Stored records
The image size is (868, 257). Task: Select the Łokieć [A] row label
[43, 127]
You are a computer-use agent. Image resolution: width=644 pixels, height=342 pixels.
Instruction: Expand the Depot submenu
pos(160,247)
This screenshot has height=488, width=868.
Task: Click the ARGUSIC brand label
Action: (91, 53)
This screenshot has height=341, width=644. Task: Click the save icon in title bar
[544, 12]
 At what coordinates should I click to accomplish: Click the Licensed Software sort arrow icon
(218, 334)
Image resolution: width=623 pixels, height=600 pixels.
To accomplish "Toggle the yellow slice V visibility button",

--

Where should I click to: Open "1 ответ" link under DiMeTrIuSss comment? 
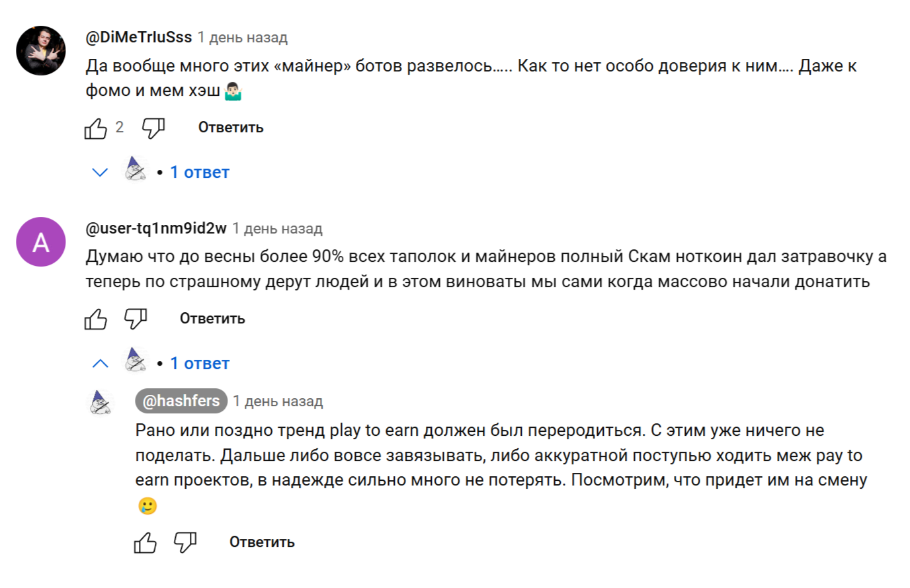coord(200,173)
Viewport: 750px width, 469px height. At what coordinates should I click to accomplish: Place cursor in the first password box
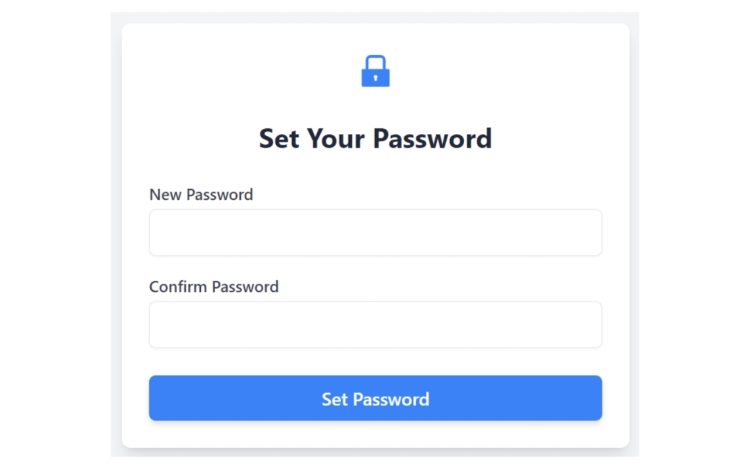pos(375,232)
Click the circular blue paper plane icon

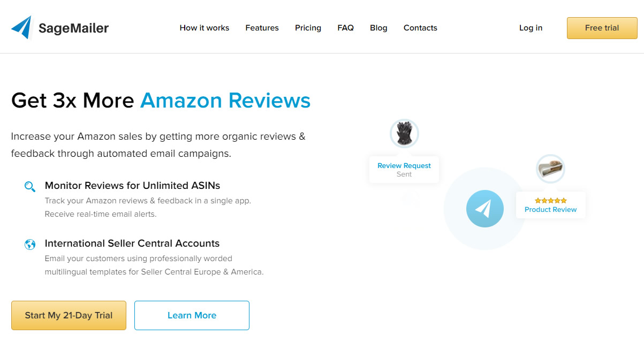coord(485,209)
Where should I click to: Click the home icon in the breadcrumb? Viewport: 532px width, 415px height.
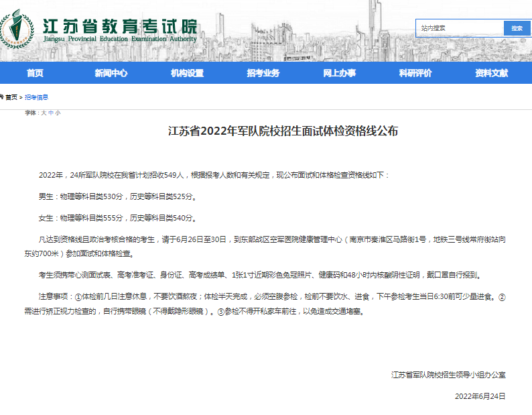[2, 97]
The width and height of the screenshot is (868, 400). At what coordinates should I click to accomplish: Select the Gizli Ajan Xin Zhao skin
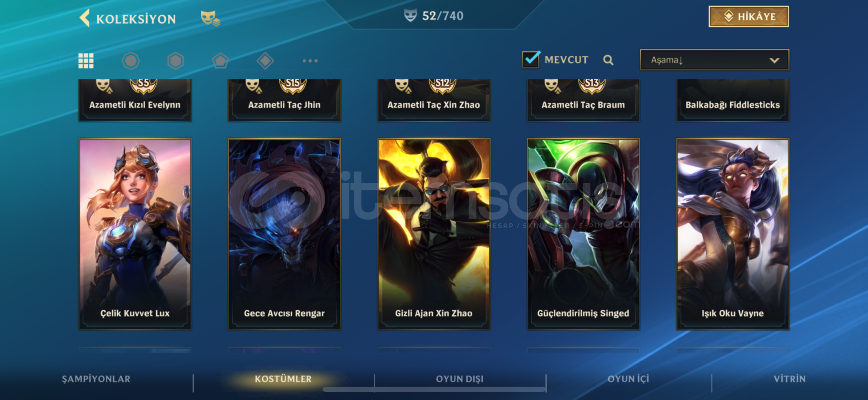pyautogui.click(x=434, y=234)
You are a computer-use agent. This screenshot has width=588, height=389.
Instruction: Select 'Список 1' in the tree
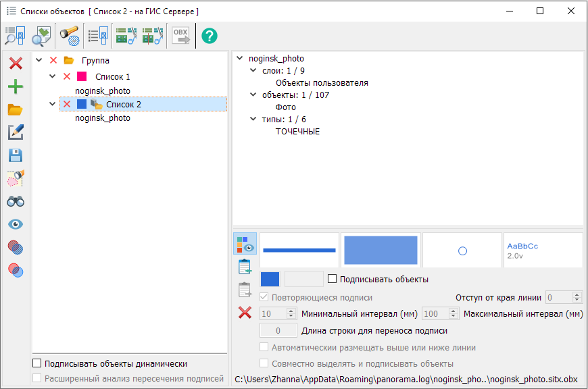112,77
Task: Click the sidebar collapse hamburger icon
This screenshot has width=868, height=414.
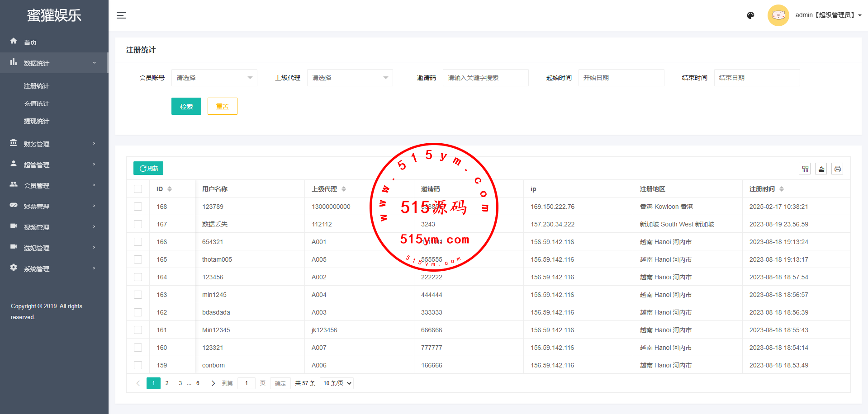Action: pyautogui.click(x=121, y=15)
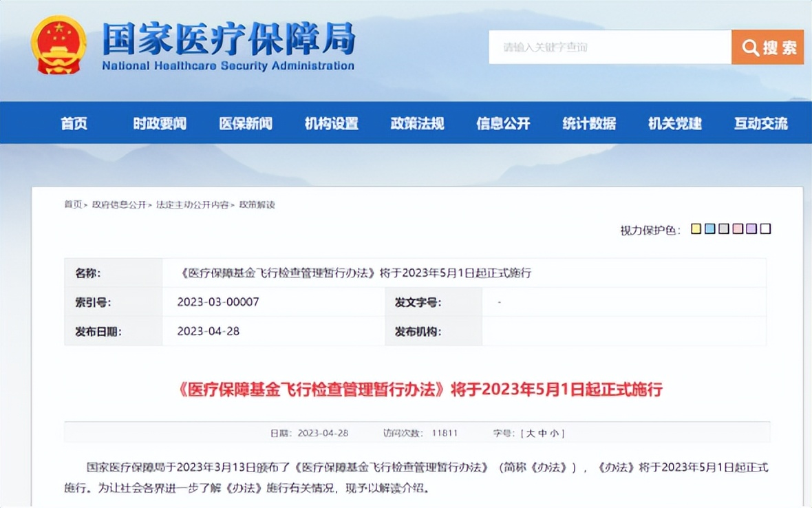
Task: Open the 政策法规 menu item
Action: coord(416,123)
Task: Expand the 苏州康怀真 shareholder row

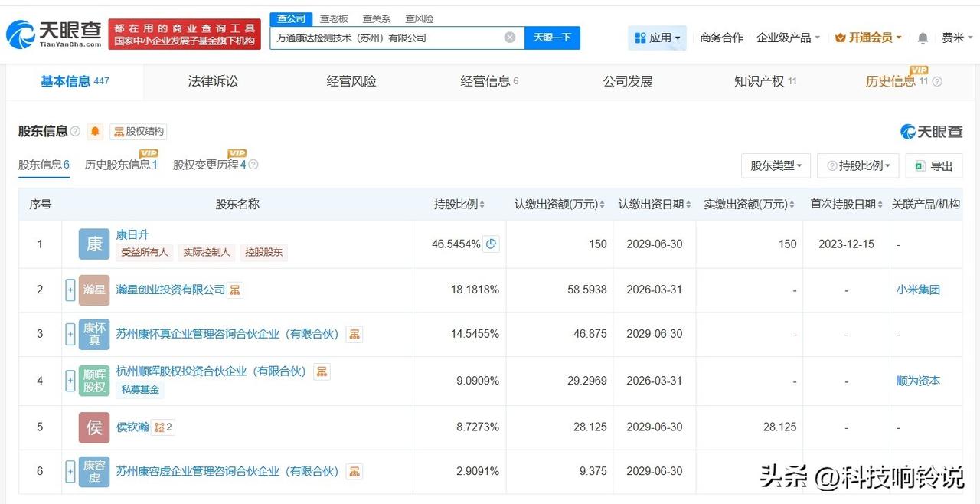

__Work item__.
Using the entries above, give again exactly the lines from the line holding "The image size" through the line holding "the yellow slice". Include both end lines and nothing else.

__Task result__.
The image size is (868, 257). Task: Select the Łokieć [A] row label
[43, 127]
You are a computer-use agent. Image resolution: width=644 pixels, height=342 pixels.
Instruction: Expand the Depot submenu
pos(160,247)
This screenshot has height=488, width=868.
Task: Click the ARGUSIC brand label
Action: (91, 53)
This screenshot has height=341, width=644. Task: Click the save icon in title bar
[544, 12]
 At what coordinates should I click to accomplish: Click the Licensed Software sort arrow icon
(218, 334)
Image resolution: width=623 pixels, height=600 pixels.
To accomplish "Toggle the yellow slice V visibility button",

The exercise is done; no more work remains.